Entries drawn from a collection:
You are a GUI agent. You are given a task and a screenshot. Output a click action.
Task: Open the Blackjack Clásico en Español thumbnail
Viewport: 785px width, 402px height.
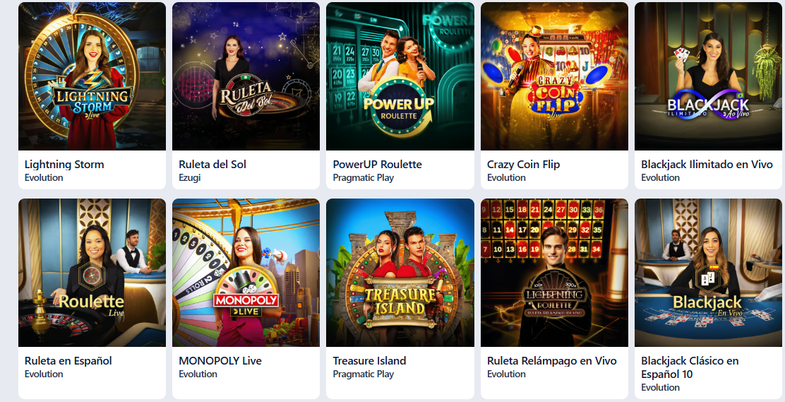coord(708,273)
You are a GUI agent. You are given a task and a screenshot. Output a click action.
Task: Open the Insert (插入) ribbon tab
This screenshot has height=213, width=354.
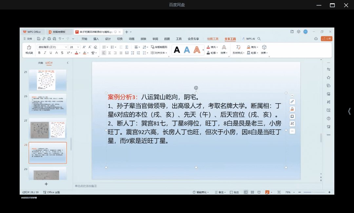point(96,39)
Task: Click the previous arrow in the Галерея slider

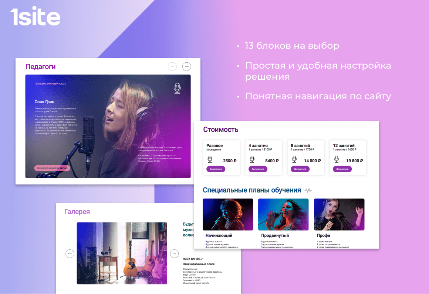Action: coord(70,253)
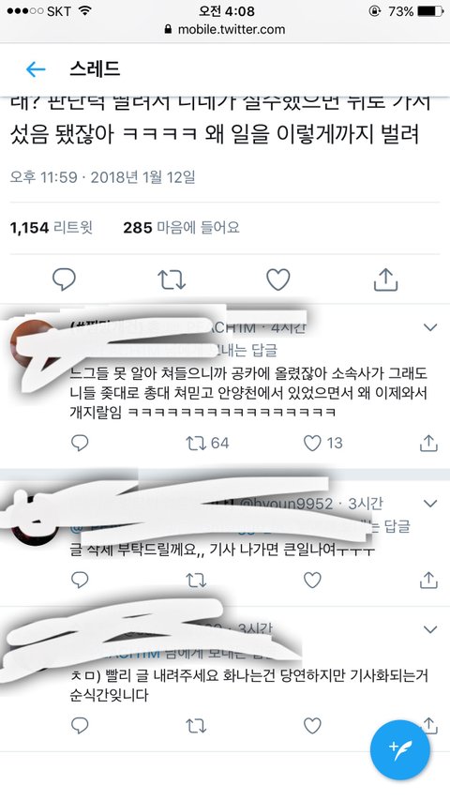Open the 285 마음에 들어요 list
450x800 pixels.
[181, 228]
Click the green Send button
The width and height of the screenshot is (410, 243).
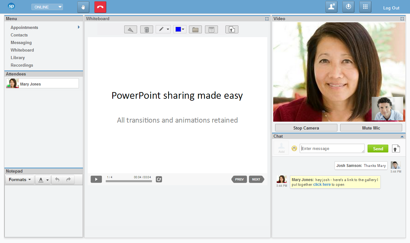coord(378,149)
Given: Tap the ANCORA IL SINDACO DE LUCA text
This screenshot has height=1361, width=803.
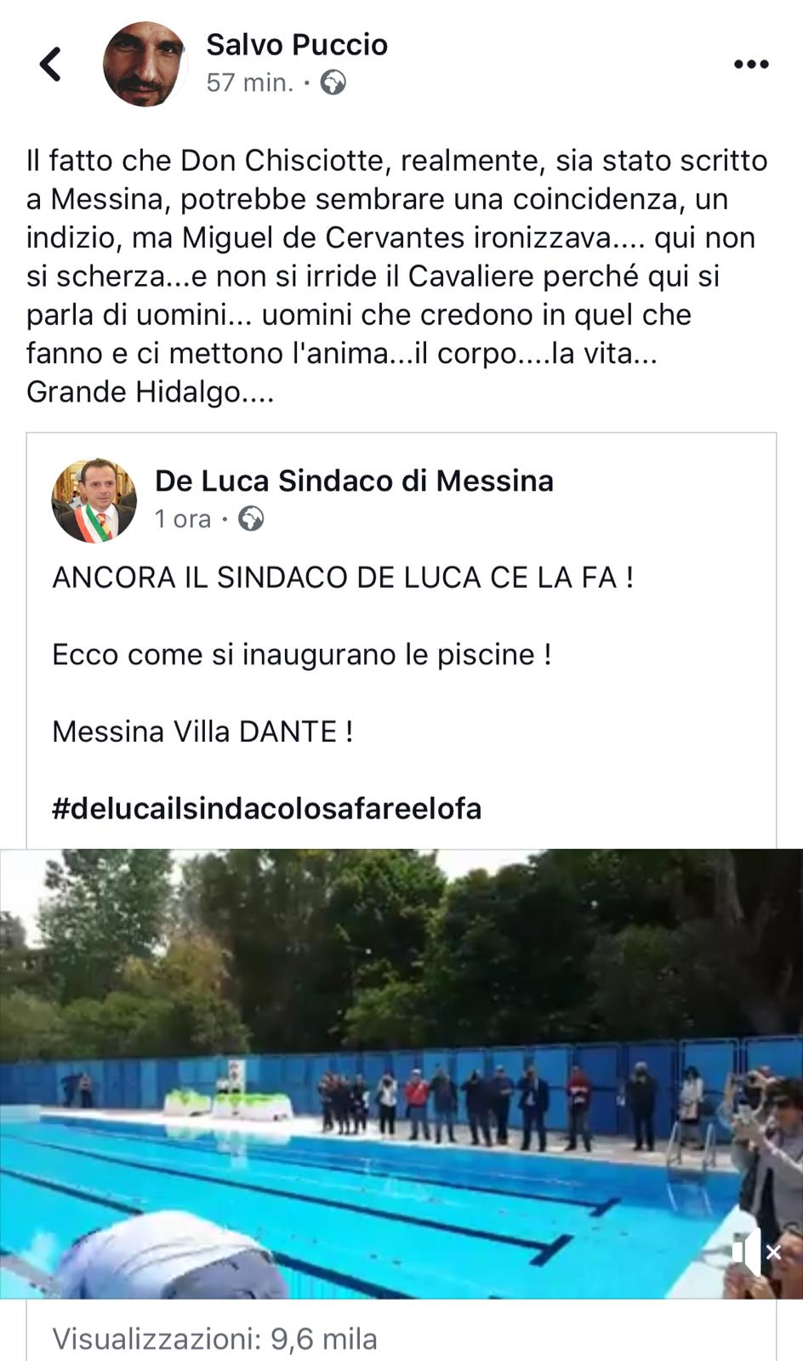Looking at the screenshot, I should [343, 578].
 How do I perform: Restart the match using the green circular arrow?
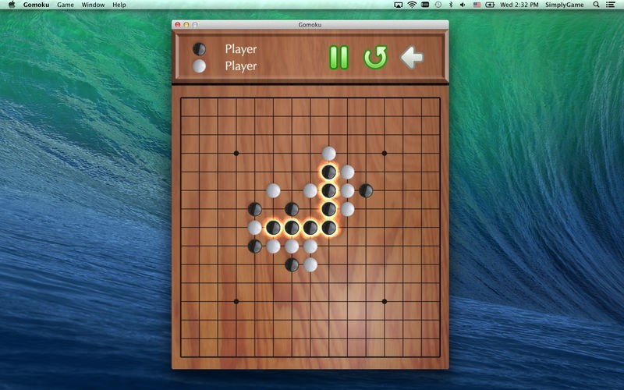pyautogui.click(x=375, y=57)
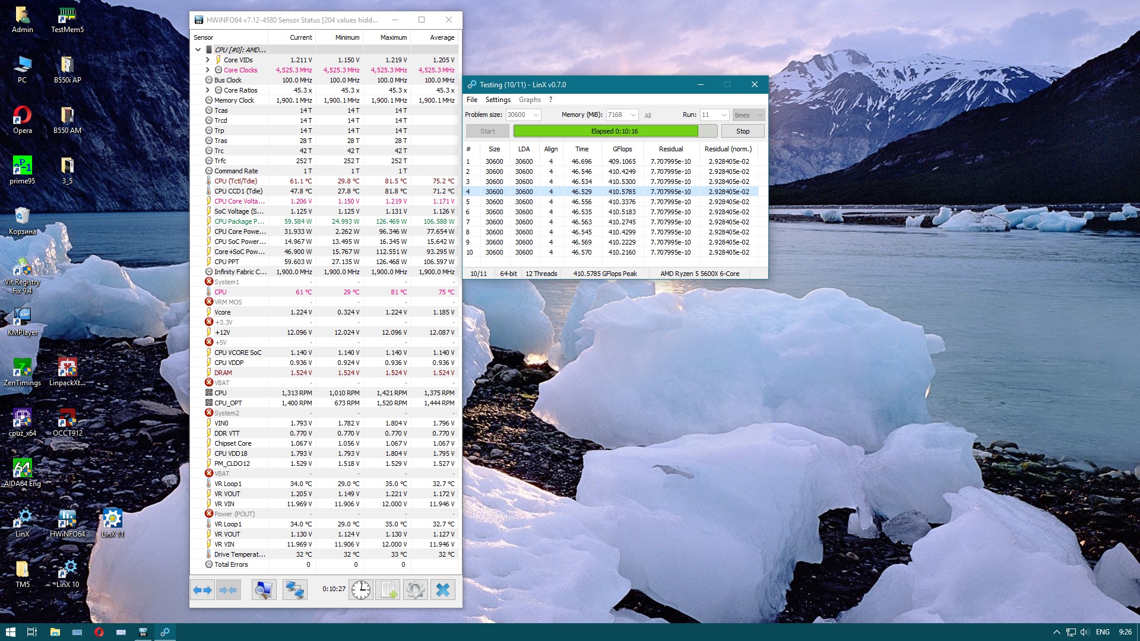
Task: Expand the Core VIDs row
Action: (207, 60)
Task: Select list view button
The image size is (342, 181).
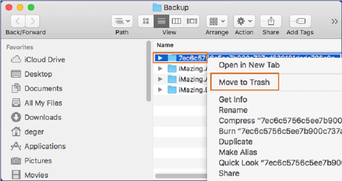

Aim of the exercise: Rewrite everything from the start of the lines down to the line containing "point(96,39)", replacing "click action" with "tap action" and keeping all else as it stands. Omit the pictures from your answer.

Result:
You are a GUI agent. You are given a task and a screenshot. Output a tap action.
Task: Open the Blackjack Clásico en Español thumbnail
Viewport: 785px width, 402px height.
coord(708,273)
You are a GUI agent. You are given a task and a screenshot. Output a tap action.
Task: Open the Insert (插入) ribbon tab
This screenshot has height=213, width=354.
point(96,39)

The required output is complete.